Journal Formal name:American journal of hypertension
Abbreviation:Am J Hypertens
ISSN code:08957061/08957061
Domestic / ForeginForegin
Volume, Issue, Page 13(1 Pt 1),pp.83-7
Author and coauthor Miki S, Takeda K, Kiyama M, Hatta T, Moriguchi J, Kawa T, Morimoto S, Nakamura K, Itoh H, Nakata T, Sasaki S, Nakagawa M
Publication date 2000/01
Summary To determine whether nitric oxide contributes to the augmented vasoconstrictive response to endothelin-1 (ET-1) in coronary vessels of hypertensive hearts, and also whether L-arginine administration can inhibit the augmented response to ET-1, we designed experiments to measure coronary perfusion resistance in isolated hearts of spontaneously hypertensive rats (SHR) and normotensive Wistar-Kyoto rats (WKY) with or without L-arginine administration (0.5 g/L) for 2 weeks. The hearts were paced at a constant rate and perfused by the Langendorff technique at constant pressure (75 mm Hg). Perfusion flow and pressure were monitored, and coronary vascular resistance (CVR) was calculated.

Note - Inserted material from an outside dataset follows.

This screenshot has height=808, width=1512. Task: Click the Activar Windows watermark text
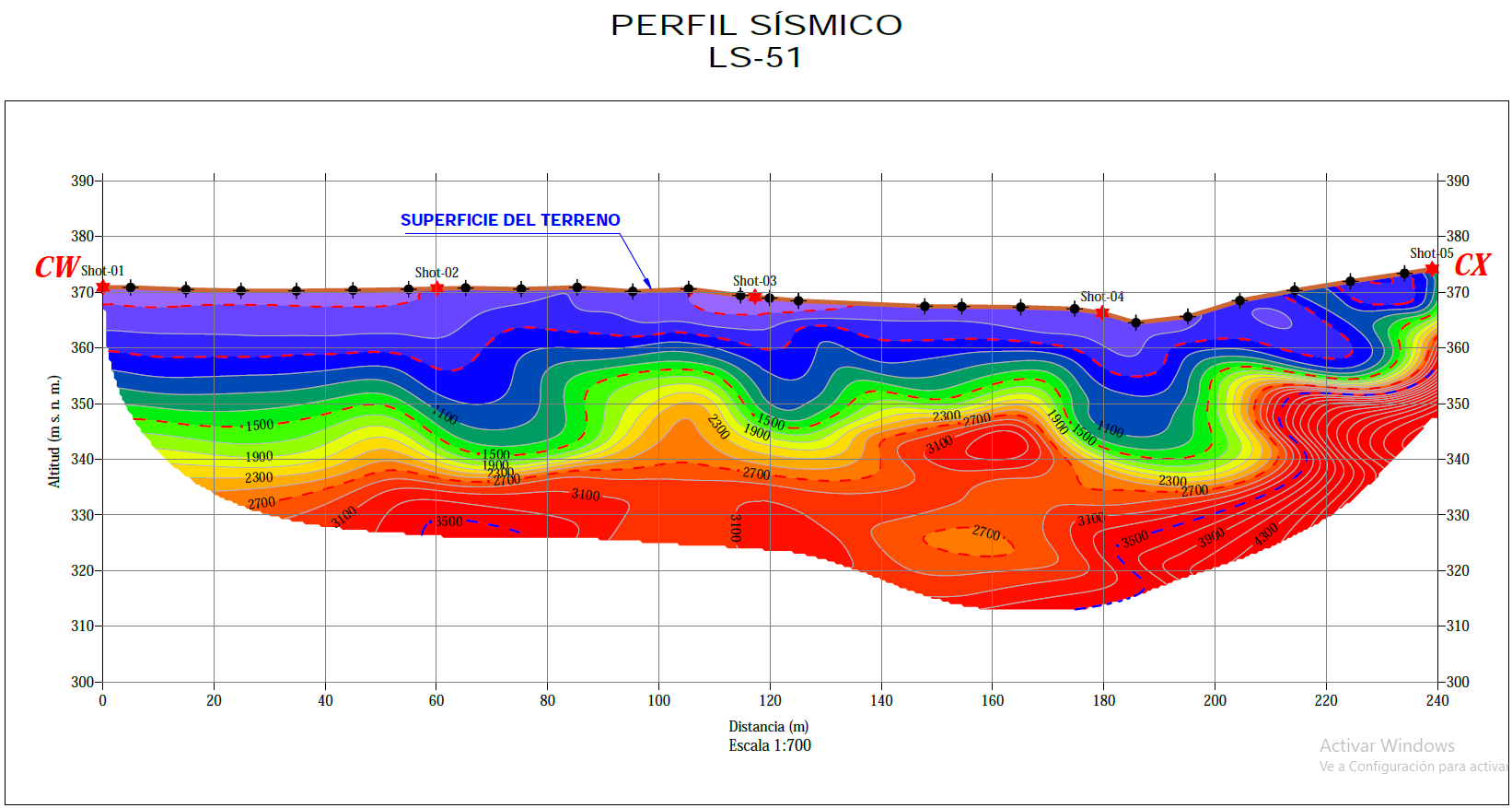click(1387, 745)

ET-1 infusion elicited dose-dependent increases in CVR in both WKY and SHR. At an ET-1 concentration of 1.5 x 10(-9) mol/L, the response was significantly greater in SHR. In L-NAME-treated WKY and SHR, responses to ET-1 were augmented, compared with those of nontreated rats, and this augmentation was greater in WKY. L-arginine administration reduced the CVR response to ET-1 in SHR, whereas it did not change responses to ET-1 in WKY. These findings suggest that the augmented vasoconstriction of the coronary artery induced by ET-1 in hypertensive hearts was due to a reduction in nitric oxide release in coronary vessels and that L-arginine can partially inhibit the vasoconstrictive response of the coronary artery.